• Assigned task
Only the lines from the one with "Screen dimensions: 1034x429" through the final line below belong in the answer, copied exactly and without pictures.

• Dataset entries
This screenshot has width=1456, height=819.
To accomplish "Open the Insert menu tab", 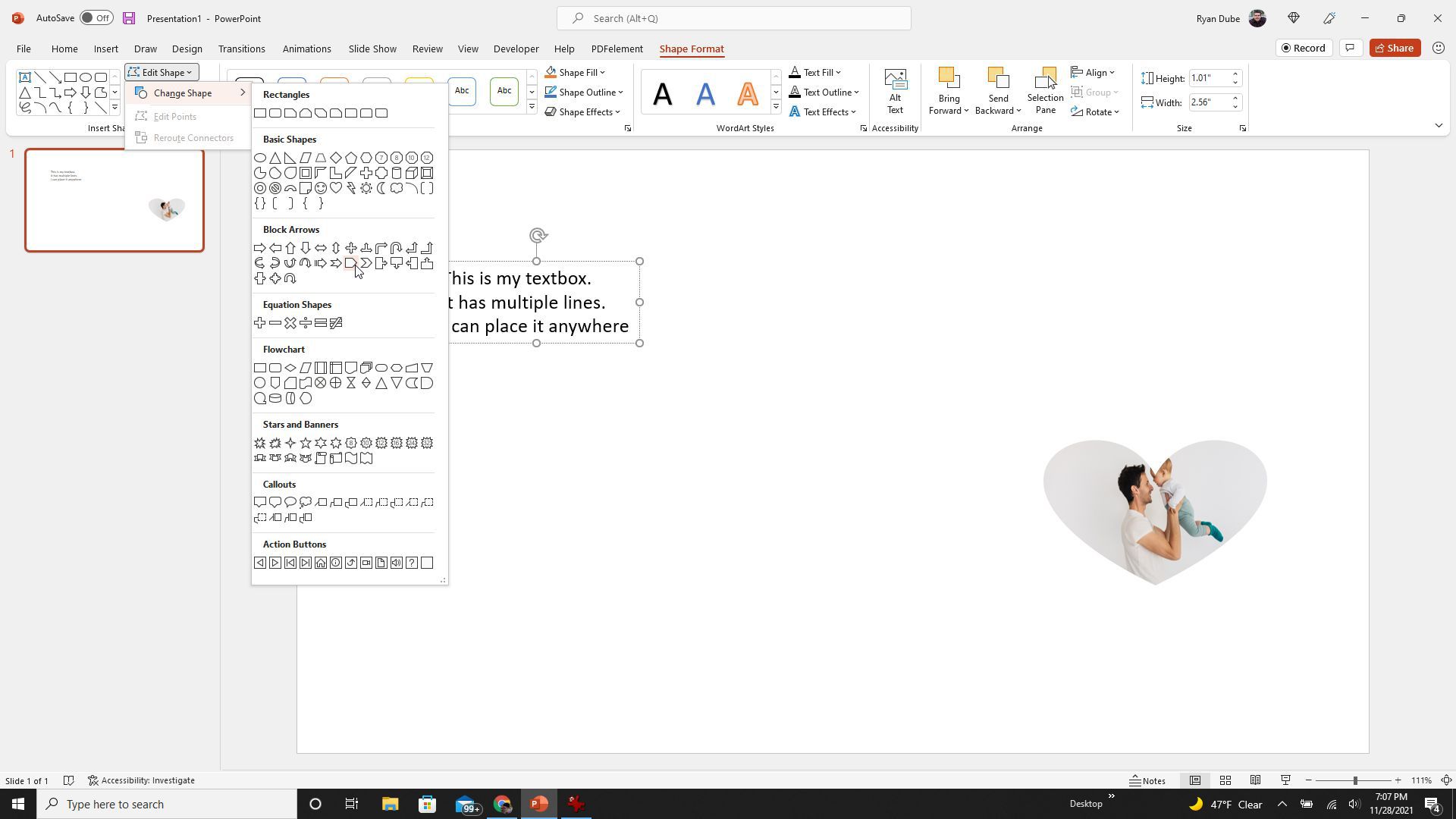I will click(105, 48).

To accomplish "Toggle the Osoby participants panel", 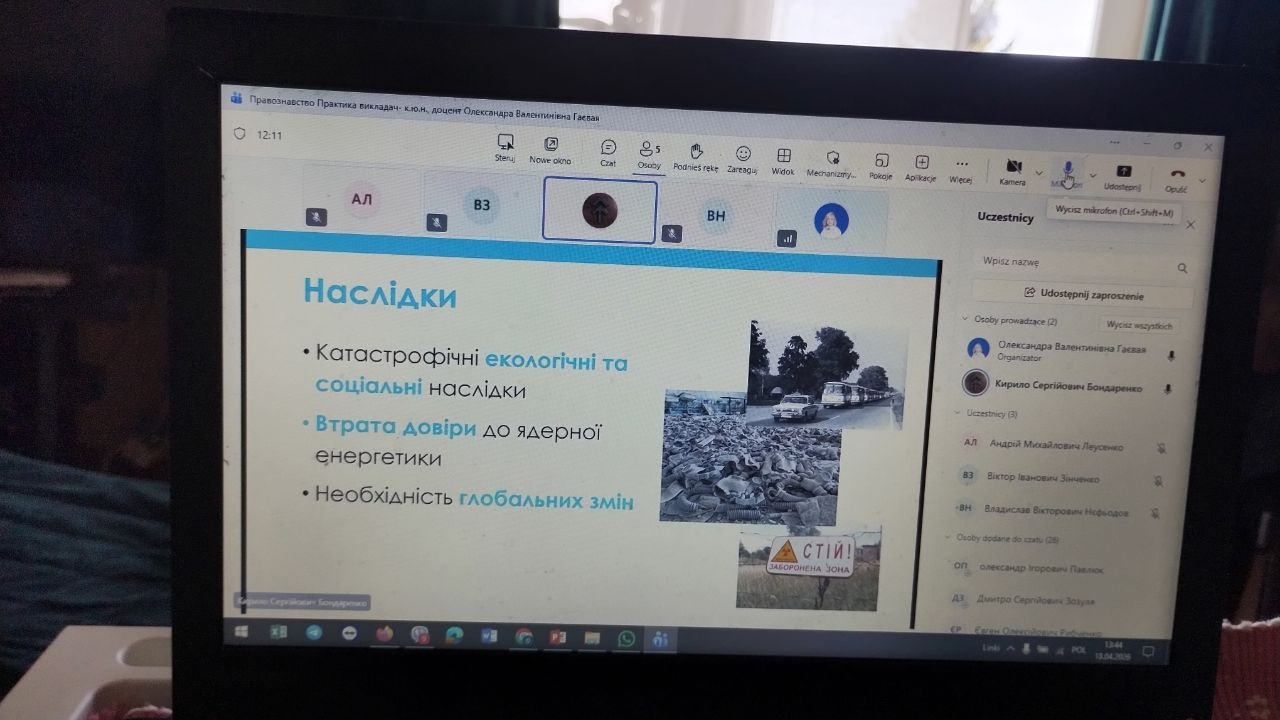I will (x=649, y=153).
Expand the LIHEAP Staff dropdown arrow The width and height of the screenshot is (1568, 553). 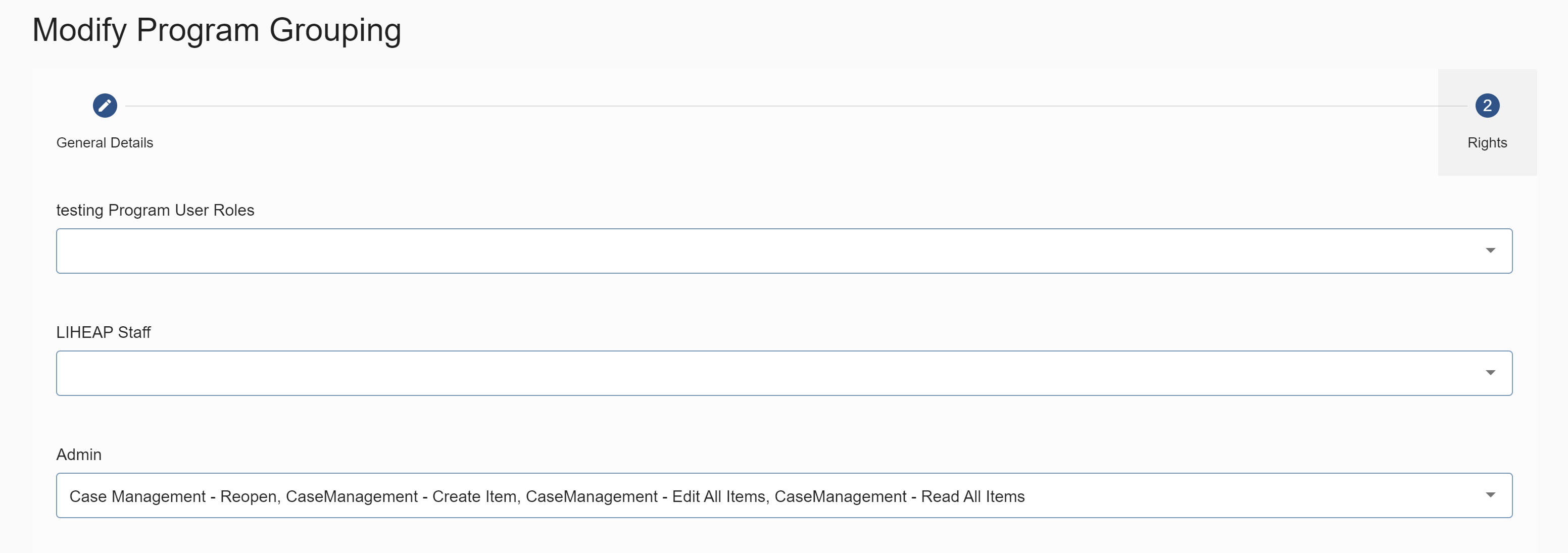[x=1490, y=373]
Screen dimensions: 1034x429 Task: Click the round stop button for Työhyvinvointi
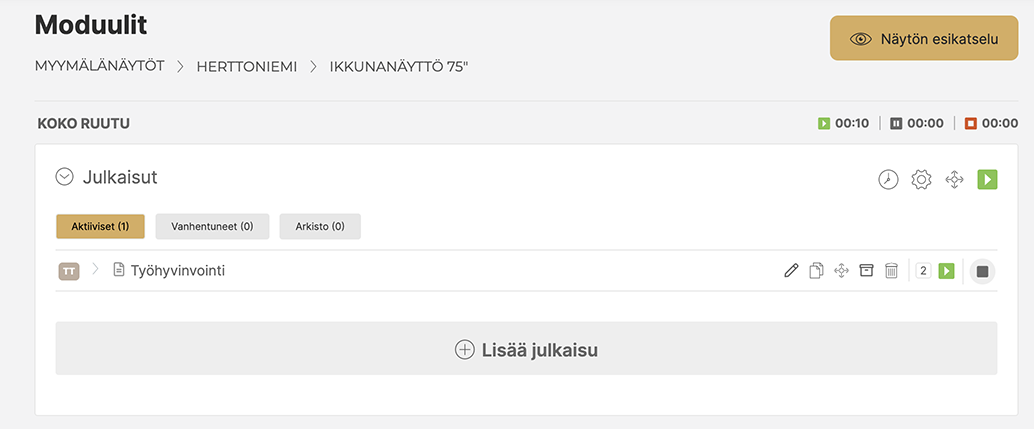point(982,271)
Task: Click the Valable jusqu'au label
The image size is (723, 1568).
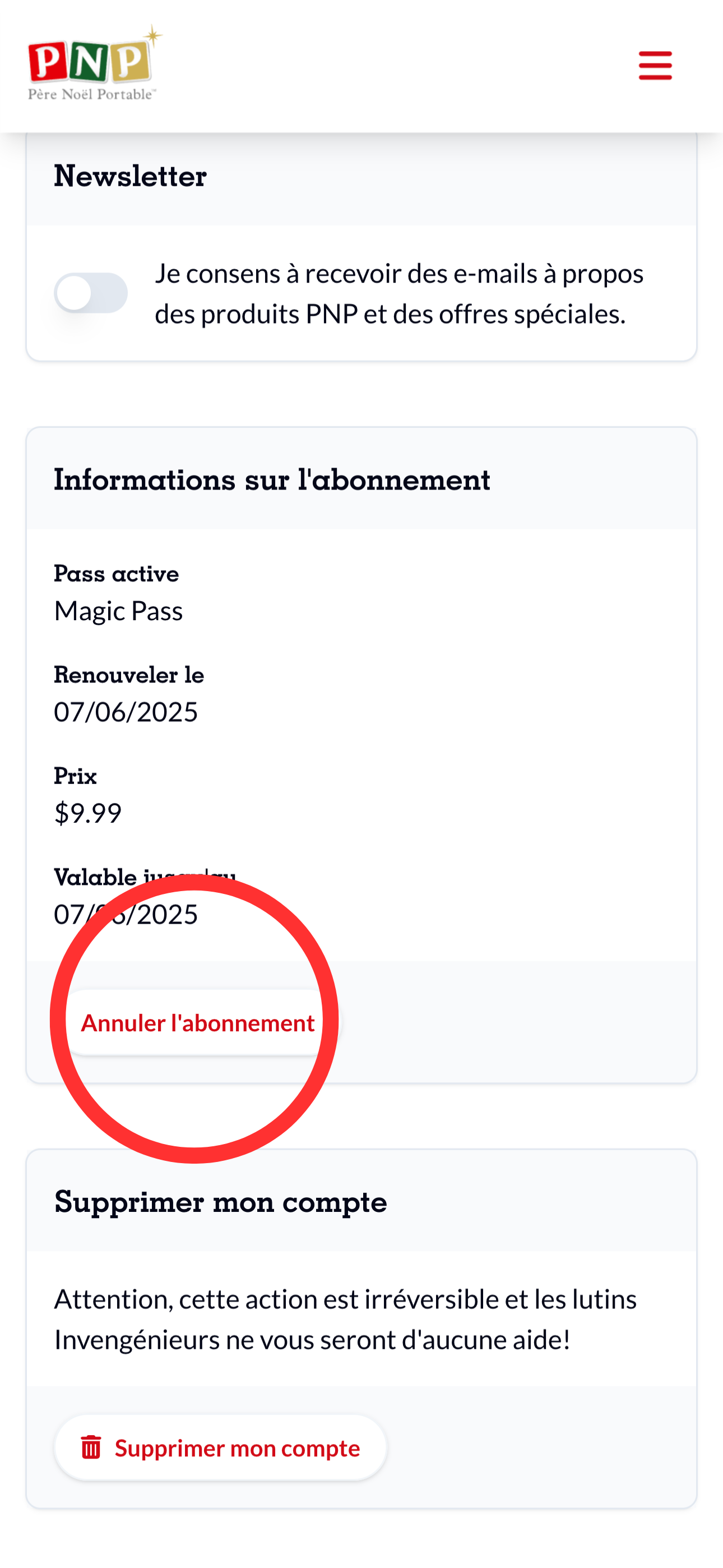Action: [145, 877]
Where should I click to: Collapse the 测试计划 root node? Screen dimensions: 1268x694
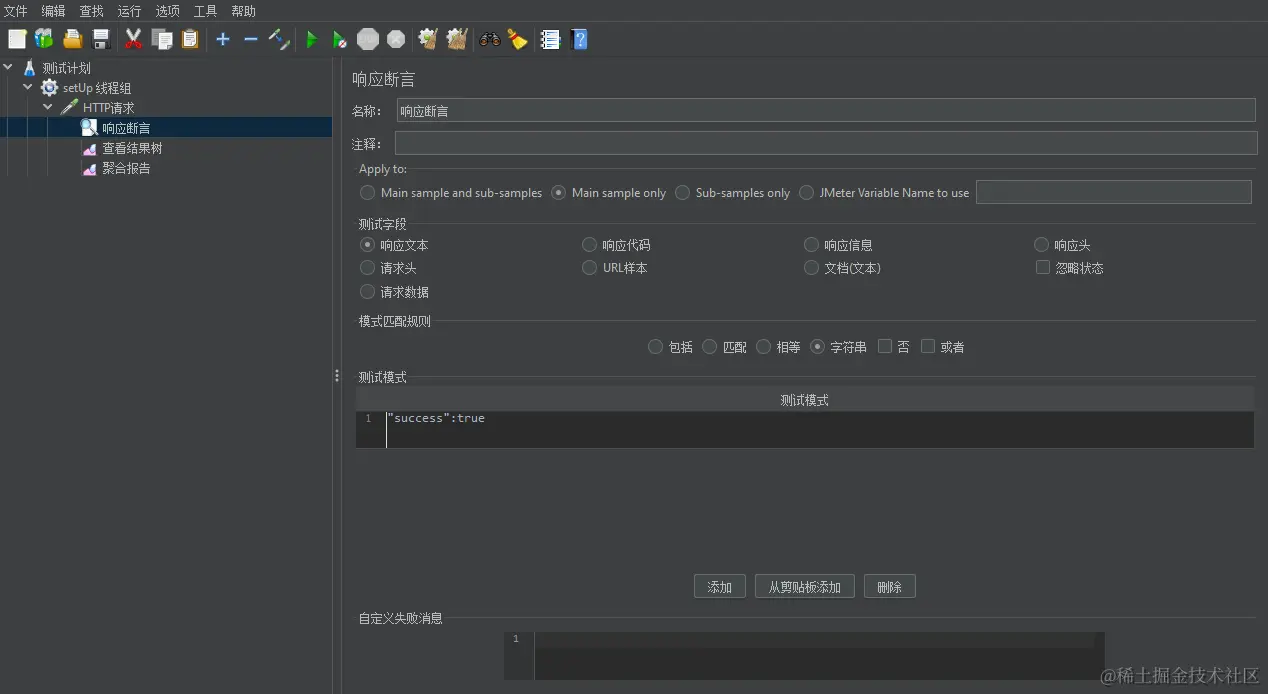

• Your response
Screen dimensions: 1034x429 Task: Click the round stop button for Työhyvinvointi
point(982,271)
Task: Click the Valable jusqu'au label
The image size is (723, 1568).
Action: [145, 877]
Where should I click to: Collapse the 测试计划 root node? Screen dimensions: 1268x694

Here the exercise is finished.